(Stored entries)
· · · · · · ·

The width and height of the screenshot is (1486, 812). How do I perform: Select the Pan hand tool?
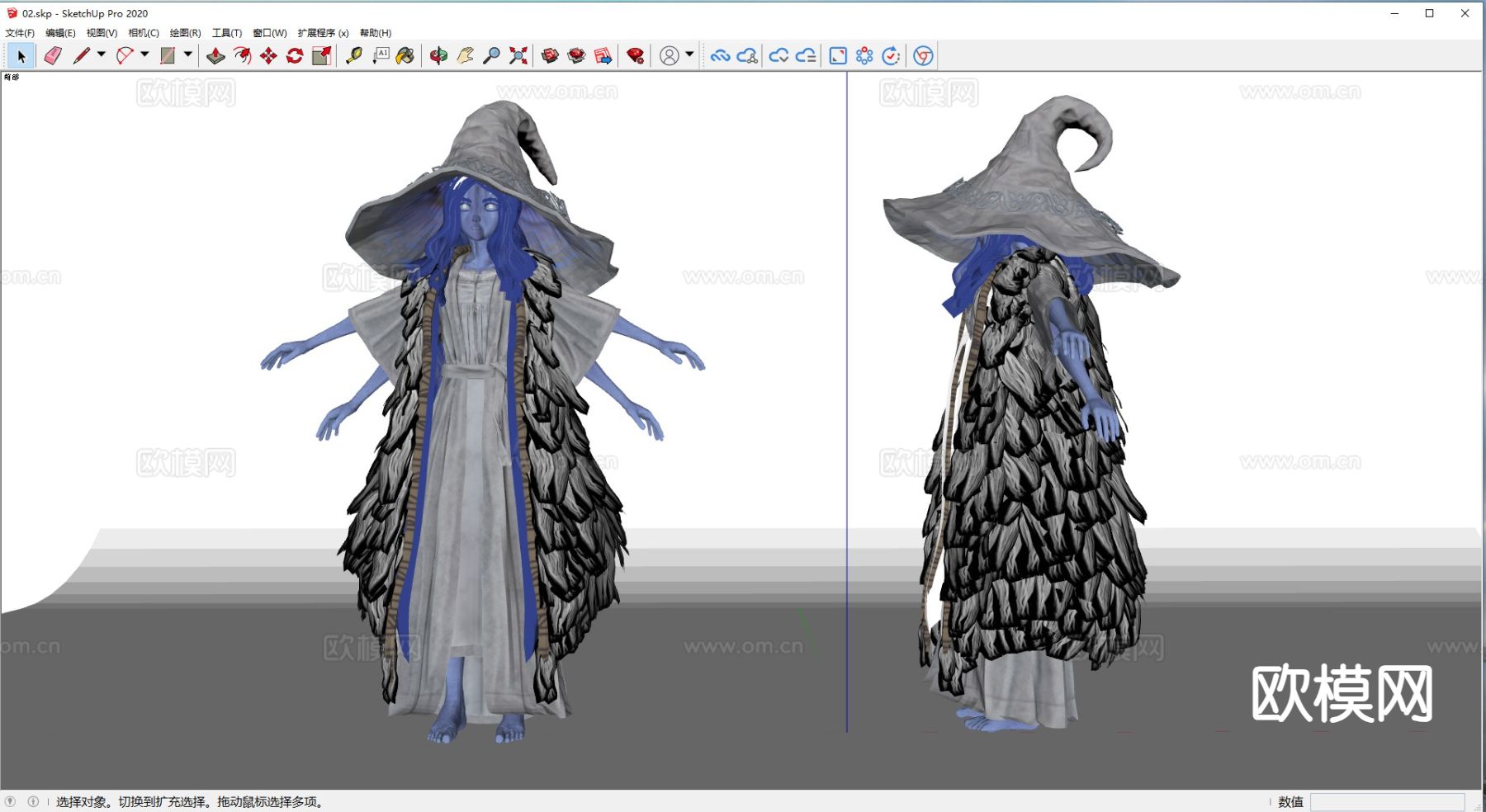(465, 55)
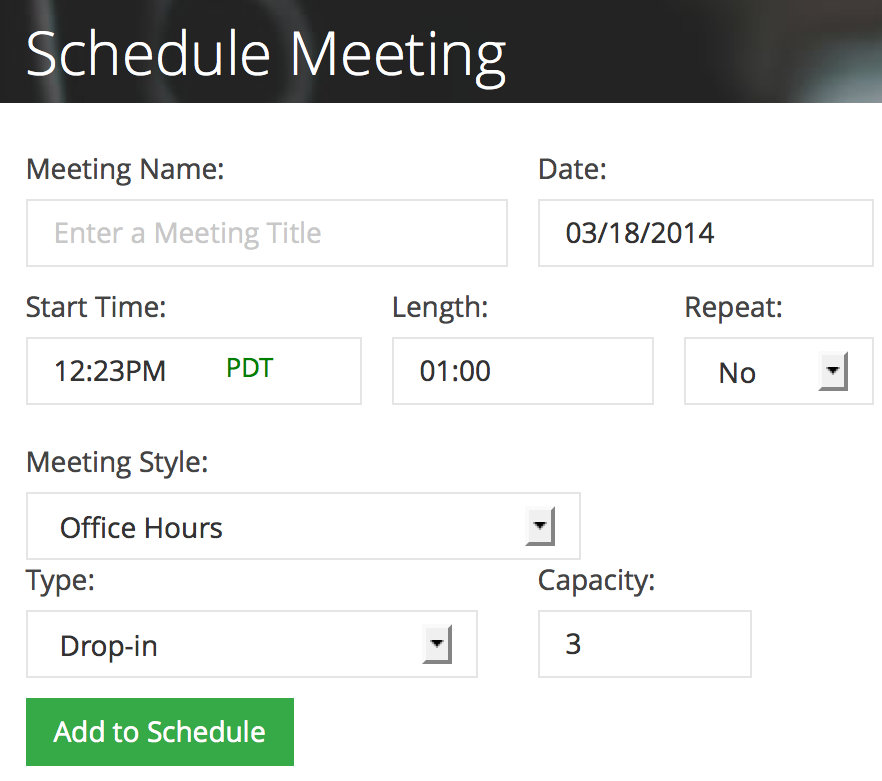Click the Schedule Meeting header title
The width and height of the screenshot is (882, 781).
tap(266, 56)
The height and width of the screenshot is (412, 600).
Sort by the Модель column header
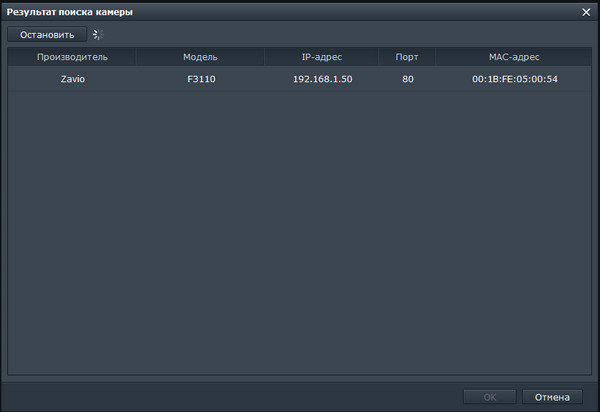(200, 57)
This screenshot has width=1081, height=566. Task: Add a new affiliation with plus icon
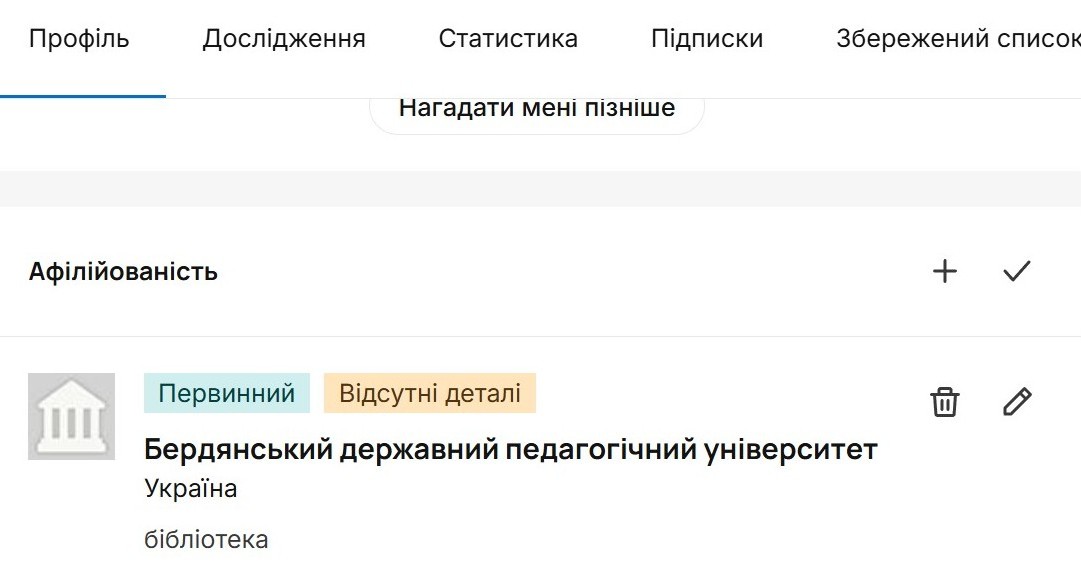point(944,271)
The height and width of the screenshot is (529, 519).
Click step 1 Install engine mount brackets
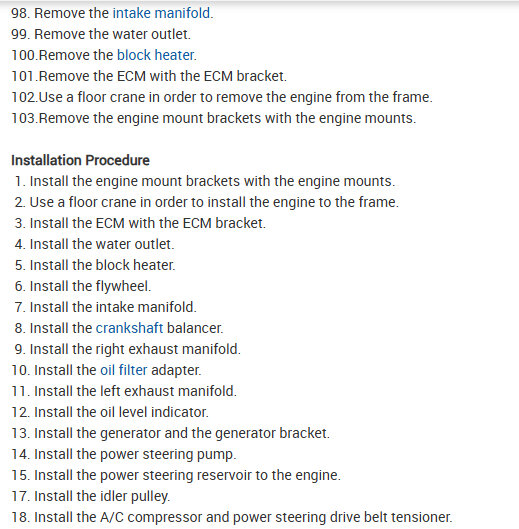[x=204, y=182]
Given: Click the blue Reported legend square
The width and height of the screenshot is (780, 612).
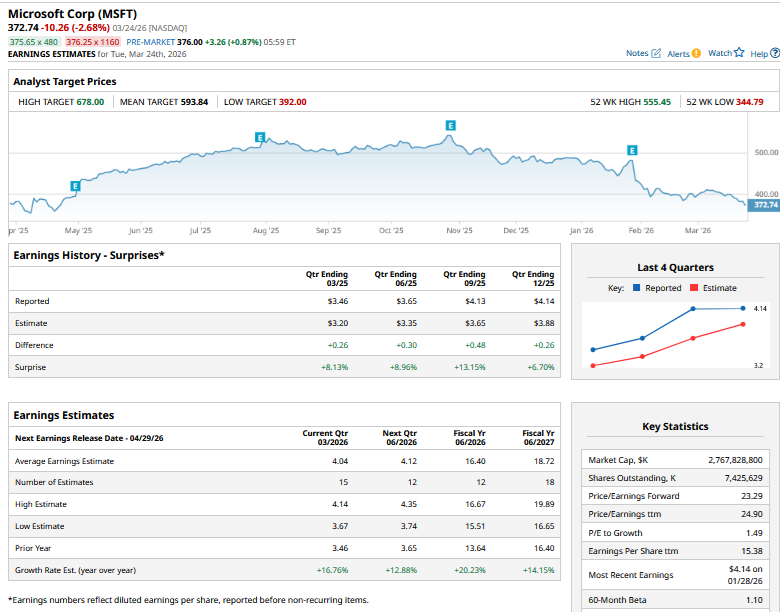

· · · · · · ·

- [EXERCISE DIRECTIONS]: A faithful copy of the data is required: each word kept, each picture omitted.

- [OUTPUT OF THE EXERCISE]:
The width and height of the screenshot is (1486, 812). How do I perform: Select the Pan hand tool?
(465, 55)
Click the Schedule Meeting header title
The width and height of the screenshot is (882, 781).
tap(266, 56)
The height and width of the screenshot is (412, 600).
Sort by the Модель column header
(200, 57)
This screenshot has width=1081, height=566. Task: Add a new affiliation with plus icon
point(944,271)
The height and width of the screenshot is (529, 519).
Click step 1 Install engine mount brackets
[x=204, y=182]
Given: Click the blue Reported legend square
The width and height of the screenshot is (780, 612).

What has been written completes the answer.